# Pick’s Theorem

## Main Activity

Polygons here are drawn on a square grid. They have dots on their perimeter (p) and often interior (i) ones as well. Let's find a relationship between "p", "I", and the area of the polygons.

Try it out on an example;

To find the area you can use the irregular polygon tool to divide the enclosed region into triangles, squares, and rectangles. Here is one possible way of doing so;

Finding a relationship among these three variables can be tricky.

Here are some other questions you can work on first:

Since there are three variables here, observing how two of the variables change while keeping one constant can be an effective strategy.

• How many different figures can be created with 4 perimeter points and no interior points? What do you notice about them?
• What do you notice about those figures whose areas are the same?
• What ways are there of increasing the area by 1 unit?

You can use the canvas here to draw as many figures as you want and keep a record of their number of perimeter points (p), interior points (i), and areas (A).

You can choose particular values for "p", and "i" and explore different shapes.

Try to create shapes to answer these questions;

- As the number of points on the shape's perimeter increases by one, what happens to area?

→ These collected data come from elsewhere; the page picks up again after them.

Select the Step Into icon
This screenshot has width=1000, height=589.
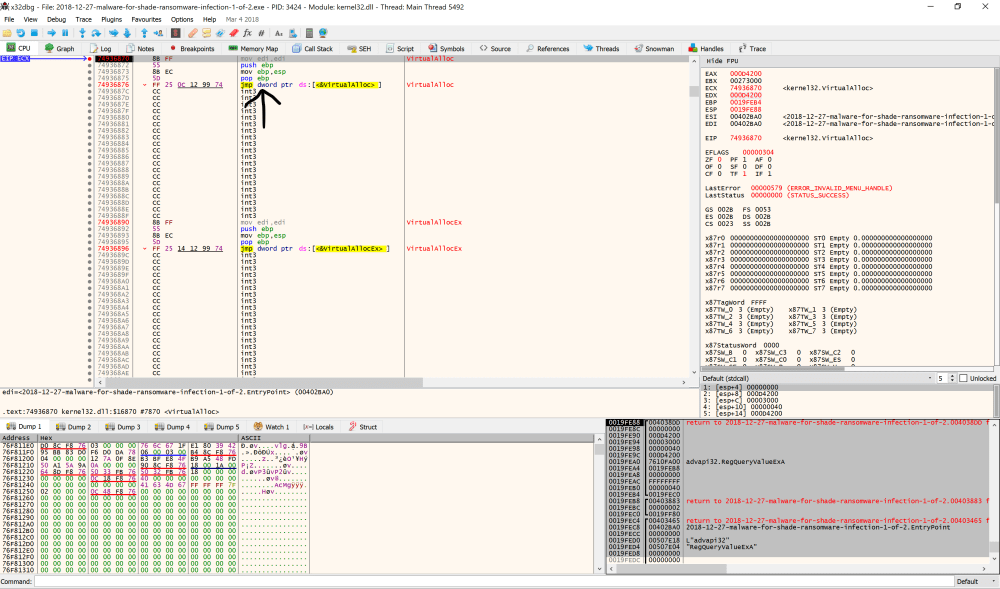point(84,31)
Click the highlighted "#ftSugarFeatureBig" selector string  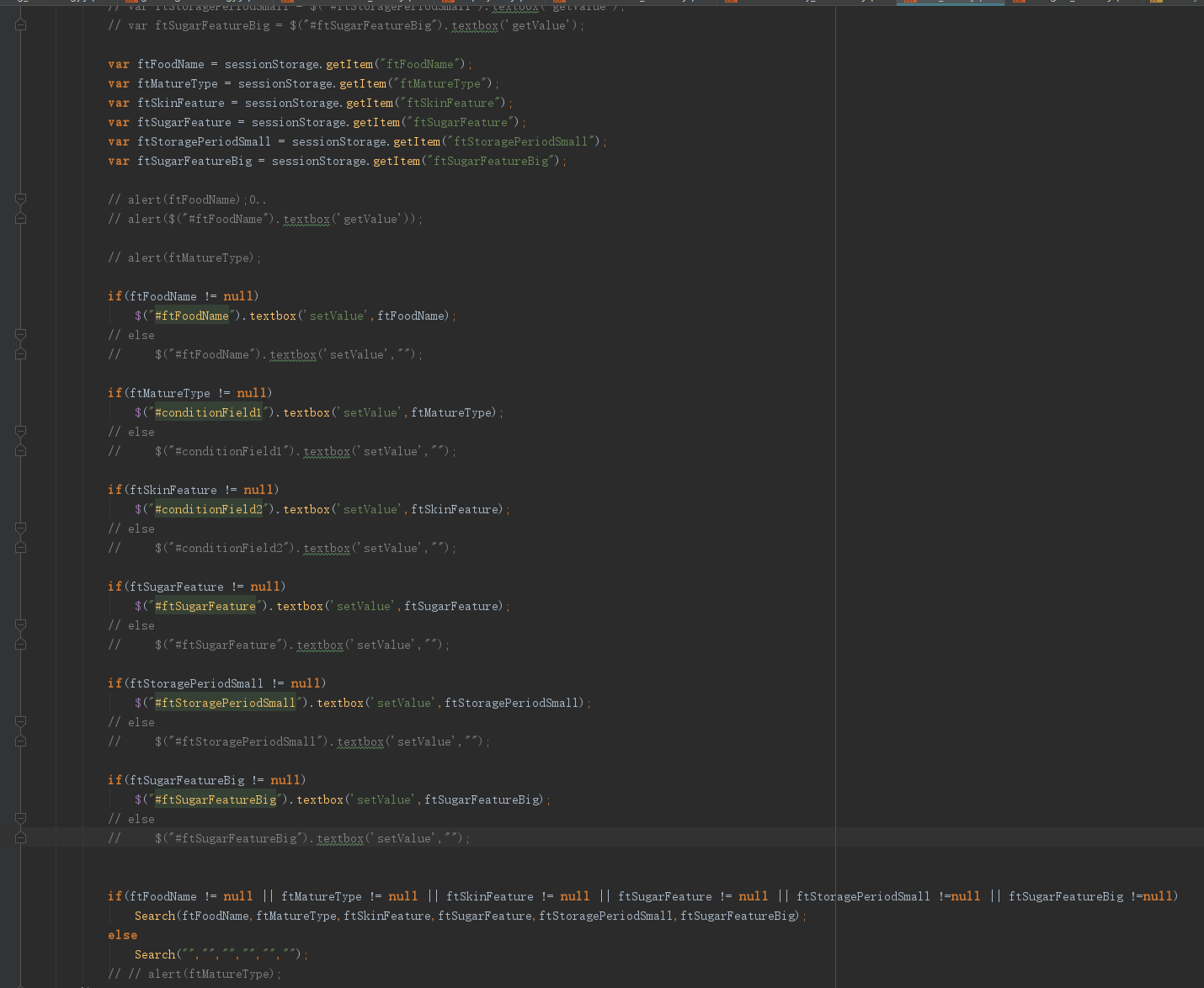215,799
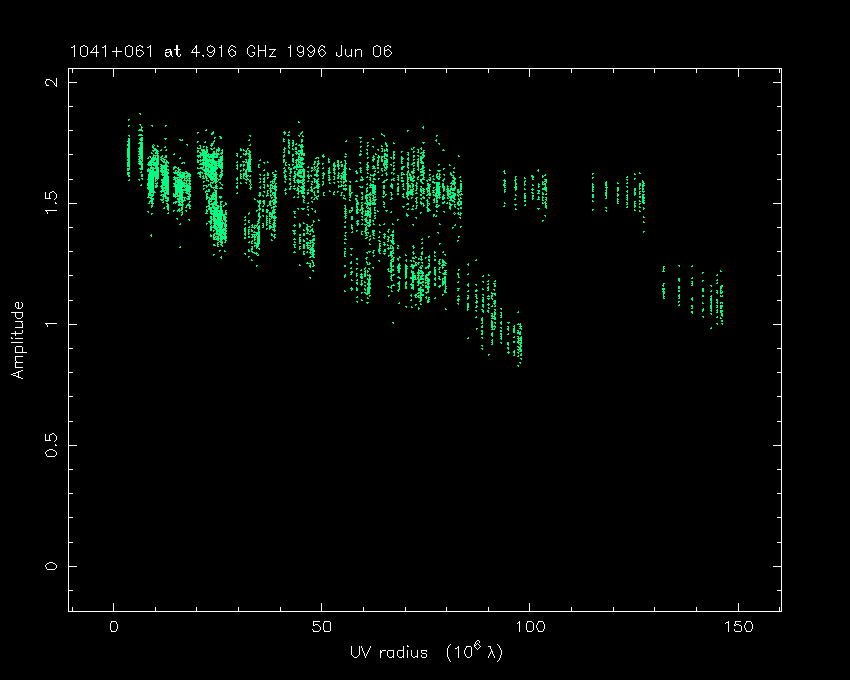Click the x-axis tick label '0'
The height and width of the screenshot is (680, 850).
click(114, 627)
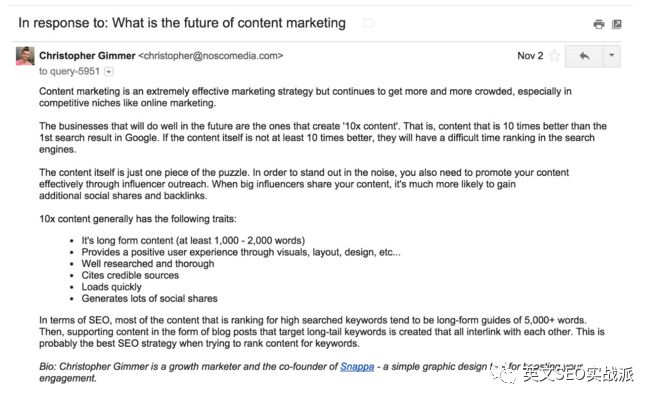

- As the number of interior points increases by one, what happens to area?

## Solution

As mentioned before when there are three variables, observing how two of the variables change while keeping one constant can be an effective strategy.

Keep the number of perimeter points constant and increase the number of interior points one each time.

You may draw additional shapes to reach a conclusion about how the area increases by the number of interior points.

As the number of points on the shape's perimeter increases by one, the area increases by half.

This time, keep the number of interior points constant and increase the number of perimeter points one each time.

You may draw additional shapes to reach a conclusion about how the area increases by the number of perimeter points.

As the number of interior points increases by one, the area also increases by one.

Now we can build the relation on our observations: $Area = p/2 + i - 1$﻿